Directions for this task.
Rewrite the solubility equilibrium passage from "Introduction to solubility" up to and including "their solubility product.", putting "water-based systems" in place of "aqueous systems".

Grade 11

Grade 11Balance


Solubility equilibrium of sparingly soluble salts


Introduction to solubility equilibrium

Sparingly soluble salts are those that dissolve in water to a minimal extent. Understanding their solubility is important in many fields, including chemistry, environmental science, and engineering. Solubility equilibrium helps us determine how these salts behave in aqueous systems and calculate their solubility product.

Basic definitions and concepts

Before we discuss solubility equilibrium, let us discuss some fundamental concepts.

Solubility

Solubility is the maximum amount of solute that can dissolve in a solvent at a given temperature, resulting in a saturated solution. For less soluble salts, this amount is much less, often expressed as moles per liter (mol/L).

Material provided.
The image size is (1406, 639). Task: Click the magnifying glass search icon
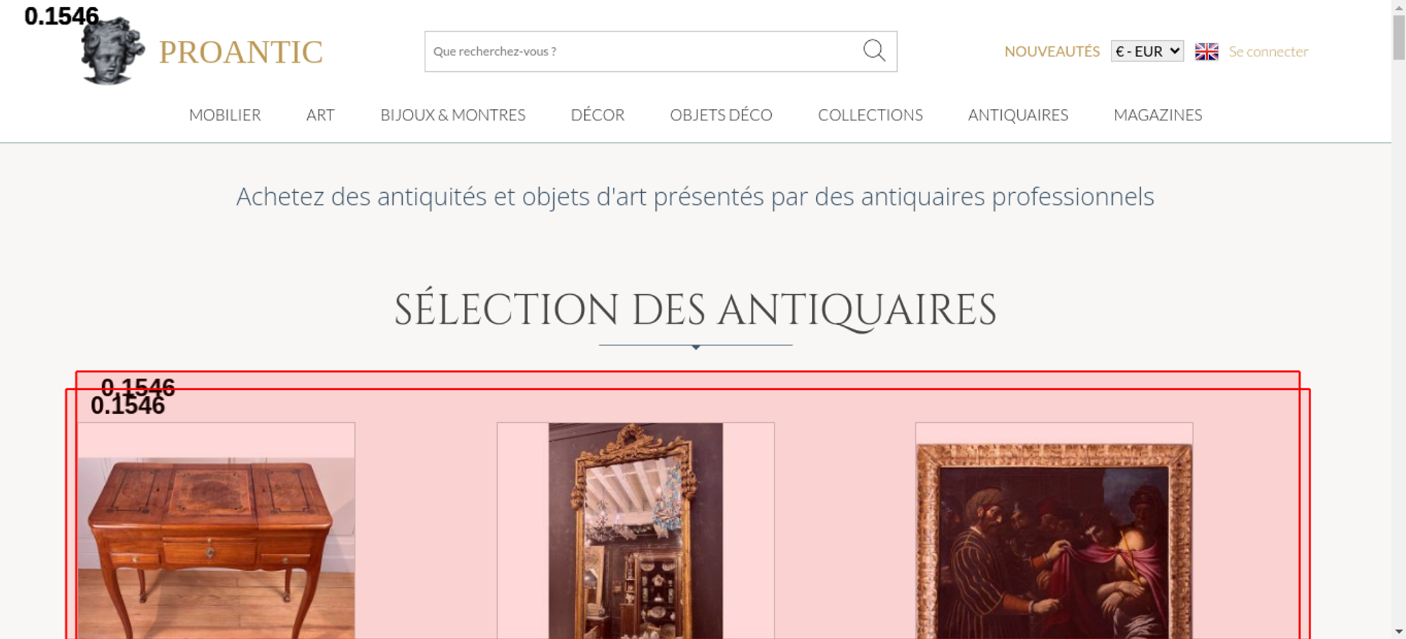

--

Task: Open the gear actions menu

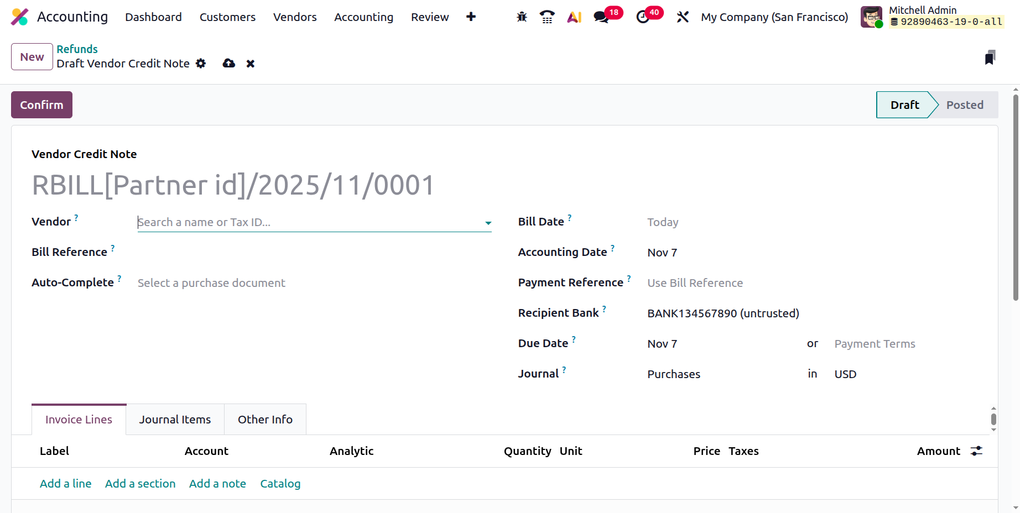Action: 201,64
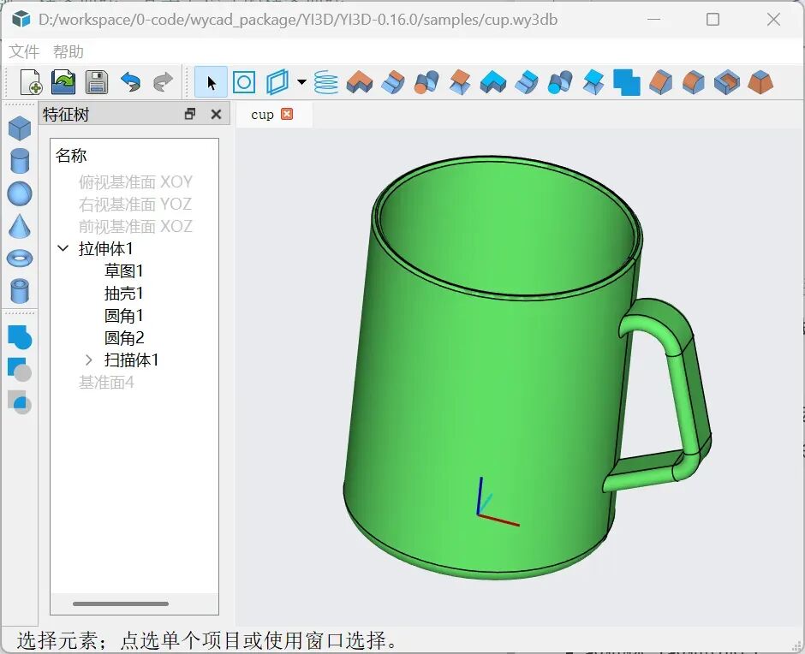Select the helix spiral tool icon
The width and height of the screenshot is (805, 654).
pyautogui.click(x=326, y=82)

* * *

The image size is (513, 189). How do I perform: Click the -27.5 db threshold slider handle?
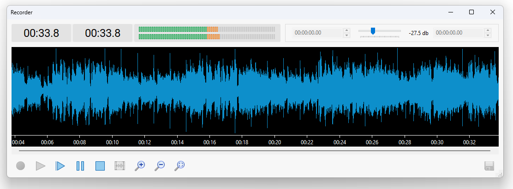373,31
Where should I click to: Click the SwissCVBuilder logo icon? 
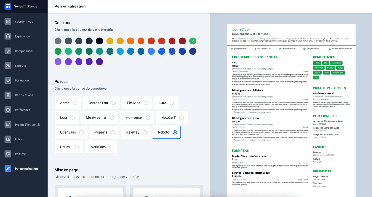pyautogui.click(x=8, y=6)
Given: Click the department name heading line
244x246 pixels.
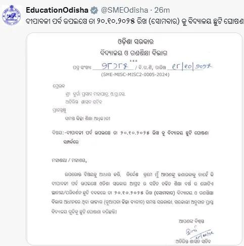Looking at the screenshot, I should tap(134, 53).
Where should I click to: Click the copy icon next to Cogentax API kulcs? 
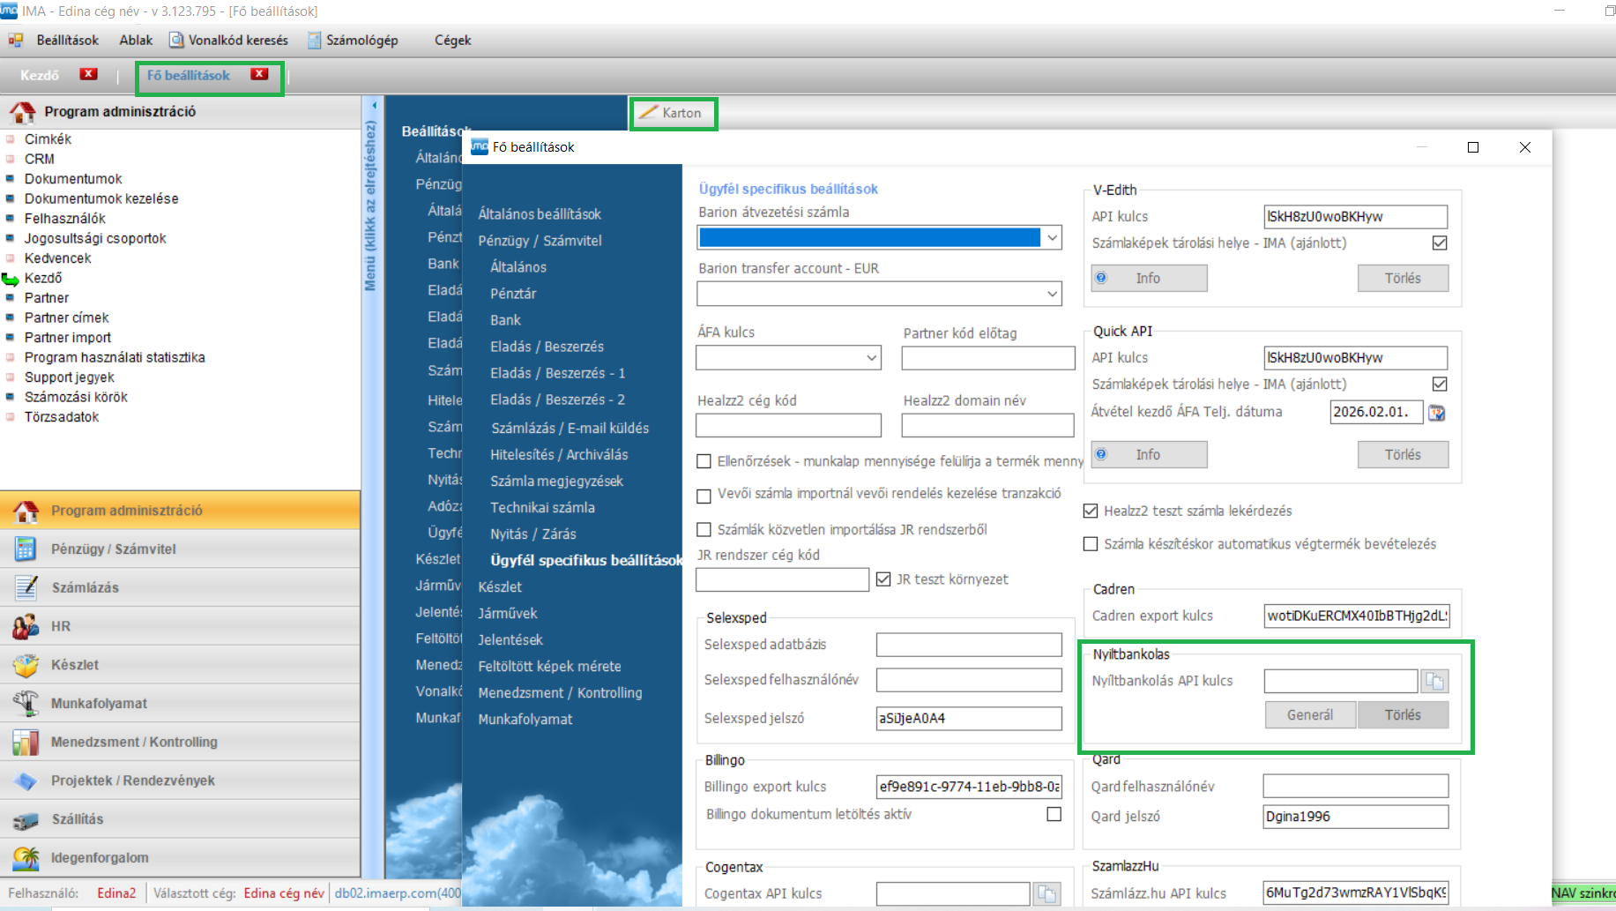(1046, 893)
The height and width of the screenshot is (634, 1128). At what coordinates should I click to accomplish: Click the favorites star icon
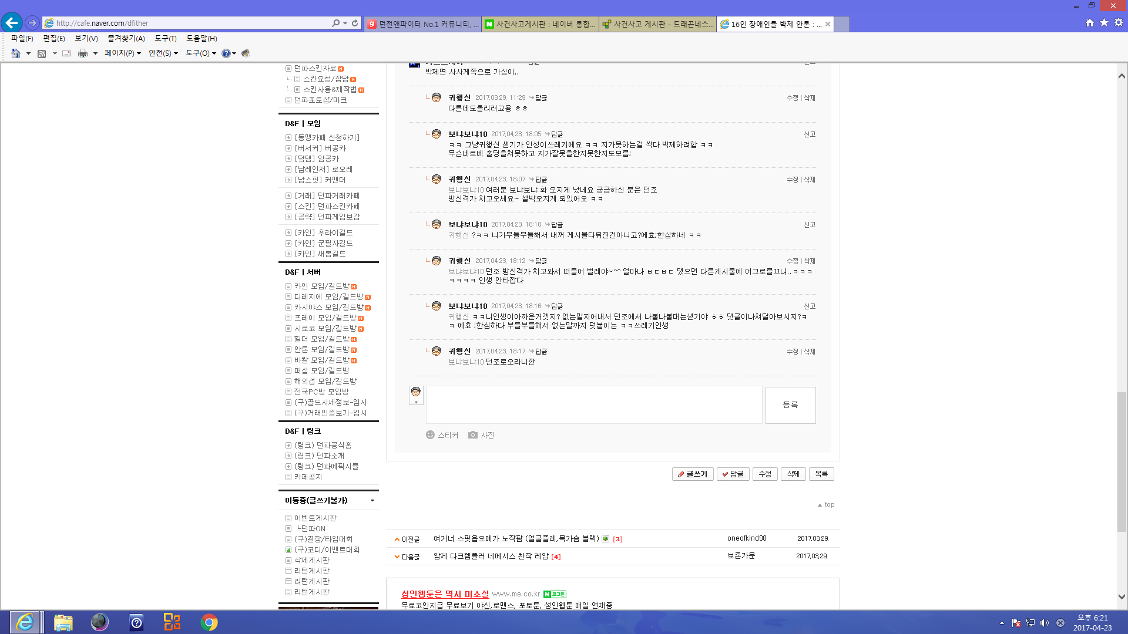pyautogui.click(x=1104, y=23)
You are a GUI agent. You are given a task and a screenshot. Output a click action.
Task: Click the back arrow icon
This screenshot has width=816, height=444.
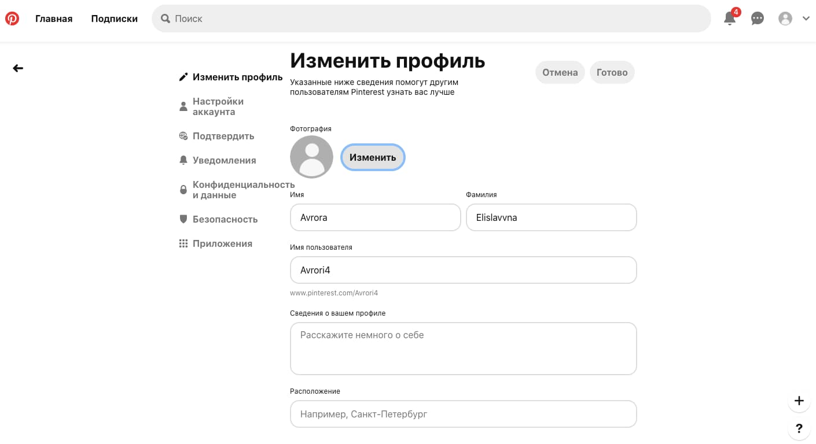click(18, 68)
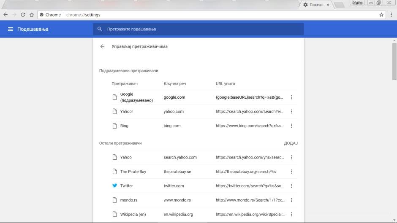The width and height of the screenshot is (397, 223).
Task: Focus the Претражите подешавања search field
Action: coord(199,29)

Finished answer.
Introduction to solubility equilibrium

Sparingly soluble salts are those that dissolve in water to a minimal extent. Understanding their solubility is important in many fields, including chemistry, environmental science, and engineering. Solubility equilibrium helps us determine how these salts behave in water-based systems and calculate their solubility product.